- **What you need to do**: Look for the string "computer" in the listing below and copy every line in which it appears.

- **Extracted information**:
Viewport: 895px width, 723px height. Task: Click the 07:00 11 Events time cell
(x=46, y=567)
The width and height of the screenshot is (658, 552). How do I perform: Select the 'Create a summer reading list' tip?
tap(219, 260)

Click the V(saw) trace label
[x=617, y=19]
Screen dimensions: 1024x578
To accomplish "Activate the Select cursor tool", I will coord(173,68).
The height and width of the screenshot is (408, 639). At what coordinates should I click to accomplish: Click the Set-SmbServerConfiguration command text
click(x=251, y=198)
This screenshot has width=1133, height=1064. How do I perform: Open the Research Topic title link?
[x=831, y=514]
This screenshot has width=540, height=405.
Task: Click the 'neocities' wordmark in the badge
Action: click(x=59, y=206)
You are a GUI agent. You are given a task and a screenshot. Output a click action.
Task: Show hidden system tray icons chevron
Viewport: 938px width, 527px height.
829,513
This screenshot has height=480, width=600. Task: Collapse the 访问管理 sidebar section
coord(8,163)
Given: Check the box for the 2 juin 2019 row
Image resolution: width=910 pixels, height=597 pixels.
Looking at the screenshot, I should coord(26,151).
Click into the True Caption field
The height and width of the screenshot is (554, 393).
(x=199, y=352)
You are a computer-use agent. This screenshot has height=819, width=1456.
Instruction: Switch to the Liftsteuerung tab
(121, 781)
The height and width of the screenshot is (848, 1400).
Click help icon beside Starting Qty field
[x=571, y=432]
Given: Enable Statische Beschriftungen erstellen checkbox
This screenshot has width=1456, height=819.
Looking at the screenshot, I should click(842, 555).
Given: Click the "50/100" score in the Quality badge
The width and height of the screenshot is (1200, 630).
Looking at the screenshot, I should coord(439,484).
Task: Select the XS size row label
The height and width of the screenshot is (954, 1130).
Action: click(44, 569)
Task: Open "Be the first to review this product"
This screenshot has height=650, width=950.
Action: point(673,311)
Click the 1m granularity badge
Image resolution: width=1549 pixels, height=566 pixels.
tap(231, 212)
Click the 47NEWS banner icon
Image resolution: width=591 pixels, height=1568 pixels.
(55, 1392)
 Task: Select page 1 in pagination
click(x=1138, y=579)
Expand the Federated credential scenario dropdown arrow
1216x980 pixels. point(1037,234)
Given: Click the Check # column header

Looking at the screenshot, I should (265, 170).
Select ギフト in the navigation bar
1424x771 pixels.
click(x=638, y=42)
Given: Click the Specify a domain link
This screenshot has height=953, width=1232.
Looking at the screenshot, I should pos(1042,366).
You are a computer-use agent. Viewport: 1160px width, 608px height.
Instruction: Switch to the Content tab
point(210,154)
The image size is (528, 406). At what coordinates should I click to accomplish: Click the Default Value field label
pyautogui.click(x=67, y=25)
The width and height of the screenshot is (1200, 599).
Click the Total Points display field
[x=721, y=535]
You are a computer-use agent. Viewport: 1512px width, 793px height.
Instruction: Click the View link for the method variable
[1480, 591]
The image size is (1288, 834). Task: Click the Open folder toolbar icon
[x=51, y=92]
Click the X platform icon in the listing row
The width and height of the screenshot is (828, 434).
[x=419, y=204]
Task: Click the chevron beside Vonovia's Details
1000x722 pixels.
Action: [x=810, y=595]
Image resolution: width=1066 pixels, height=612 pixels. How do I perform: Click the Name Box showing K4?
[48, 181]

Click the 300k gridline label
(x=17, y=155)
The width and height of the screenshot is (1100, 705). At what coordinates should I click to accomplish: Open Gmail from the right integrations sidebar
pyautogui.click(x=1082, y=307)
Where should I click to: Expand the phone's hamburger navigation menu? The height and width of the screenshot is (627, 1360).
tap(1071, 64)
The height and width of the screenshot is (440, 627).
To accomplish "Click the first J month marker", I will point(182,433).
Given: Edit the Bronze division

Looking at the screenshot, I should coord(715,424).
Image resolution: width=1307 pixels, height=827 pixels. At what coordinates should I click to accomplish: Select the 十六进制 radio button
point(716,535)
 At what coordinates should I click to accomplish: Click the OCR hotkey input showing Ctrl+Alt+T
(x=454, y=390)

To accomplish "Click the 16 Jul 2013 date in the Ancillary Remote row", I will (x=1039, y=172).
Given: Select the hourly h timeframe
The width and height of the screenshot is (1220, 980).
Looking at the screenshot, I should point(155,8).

- **Solution for this exercise**:
You are a computer-use agent. This screenshot has height=819, width=1456.
You are a computer-use agent. Viewport: 1160px width, 608px height.
You are a computer-use agent. Viewport: 1512px width, 793px height.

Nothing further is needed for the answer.